EVERY TWO years since 1982, usually close to Election Day, Congress passes a doozy of an anti-crime bill designed to funnel many millions of federal dollars to the states for law enforcement purposes. These bills are also vehicles for get-tough provisions that are not necessarily wise but are hard to vote against. This year is no exception. The Senate has passed a bill that, among other things, authorizes the death penalty for 34 offenses and also unwisely curtails federal habeas corpus proceedings -- challenges to convictions made after appeals and collateral attacks in state courts have been exhausted -- in death penalty cases.
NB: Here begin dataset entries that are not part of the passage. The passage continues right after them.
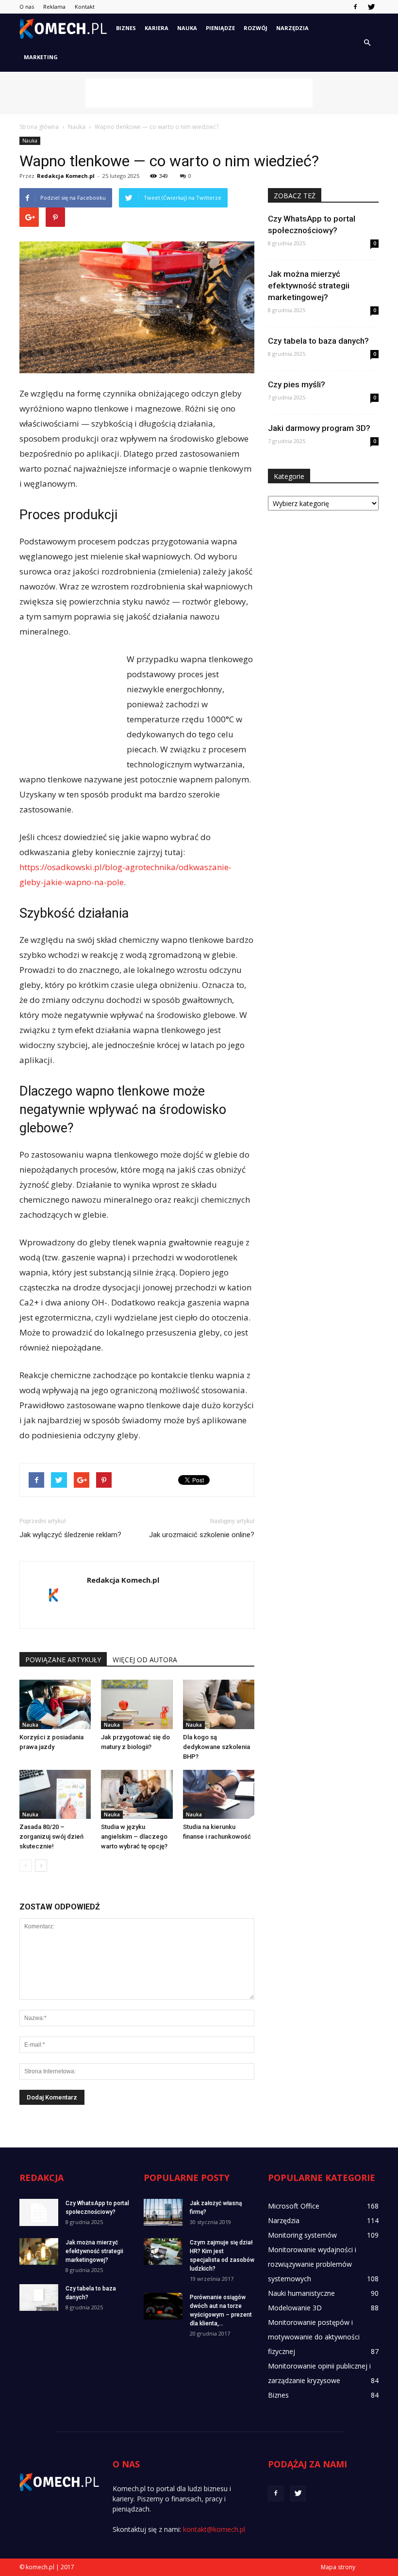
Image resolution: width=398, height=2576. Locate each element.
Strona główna (39, 127)
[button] (367, 42)
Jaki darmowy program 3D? (319, 428)
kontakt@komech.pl (214, 2529)
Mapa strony (338, 2567)
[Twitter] (371, 7)
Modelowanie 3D (295, 2307)
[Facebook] (355, 7)
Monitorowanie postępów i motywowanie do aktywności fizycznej (314, 2337)
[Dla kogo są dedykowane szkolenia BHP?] (218, 1704)
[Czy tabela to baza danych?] (38, 2297)
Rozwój (255, 28)
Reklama (54, 6)
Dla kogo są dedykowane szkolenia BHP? (216, 1746)
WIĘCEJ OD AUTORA (145, 1659)
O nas (26, 6)
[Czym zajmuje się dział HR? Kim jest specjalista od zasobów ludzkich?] (163, 2251)
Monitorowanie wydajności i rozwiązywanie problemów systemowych (312, 2264)
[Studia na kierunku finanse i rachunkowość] (218, 1794)
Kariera (156, 28)
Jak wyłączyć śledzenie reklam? (70, 1534)
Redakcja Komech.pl (66, 175)
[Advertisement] (199, 93)
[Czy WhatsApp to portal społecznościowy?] (38, 2212)
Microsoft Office (293, 2205)
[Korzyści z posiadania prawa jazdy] (55, 1704)
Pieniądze (220, 28)
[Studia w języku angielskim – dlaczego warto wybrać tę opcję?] (136, 1794)
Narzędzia (292, 28)
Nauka (187, 28)
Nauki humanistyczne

Both are extremely bad ideas. But it is unlikely that when the House takes up the crime bill next week either provision will be entirely eliminated. Still, on these two issues, the bill before the House is preferable to the one passed by the Senate. The House bill, for example, would authorize capital punishment for only 10 offenses. This is at least a smaller step in the wrong direction than the Senate bill.
The changes in habeas corpus procedures are more complicated. Concerns have been expressed from two directions. Chief Justice Rehnquist and others have complained that the federal courts are inundated by petitions from prisoners whose appeals and state habeas corpus reviews have been completed. Repeated filings are most common in death penalty cases because they delay the carrying out of the sentence. At the same time, others have recommended changes that would ensure competent legal representation of capital case defendants during trial, appellate and habeas corpus proceedings in both state and federal courts.
After studies and recommendations by a committee chaired by retired justice Lewis Powell, by the full Judicial Conference and by the American Bar Association, the House Judiciary Committee has put together a proposal that is addressed to both concerns. It imposes a one-year statute of limitations on the filing of federal habeas corpus petitions and bars successive applications except in narrow circumstances relating to guilt or innocence, or the validity of the sentence. To balance these restrictions, the bill mandates the appointment of qualified counsel and reverses a recent Supreme Court decision that greatly restricts the kind of constitutional questions that can be raised in habeas petitions. This compromise has broad support from judges, civil liberties groups and the American Bar Association, and attempts to restructure it on the House floor should be resisted.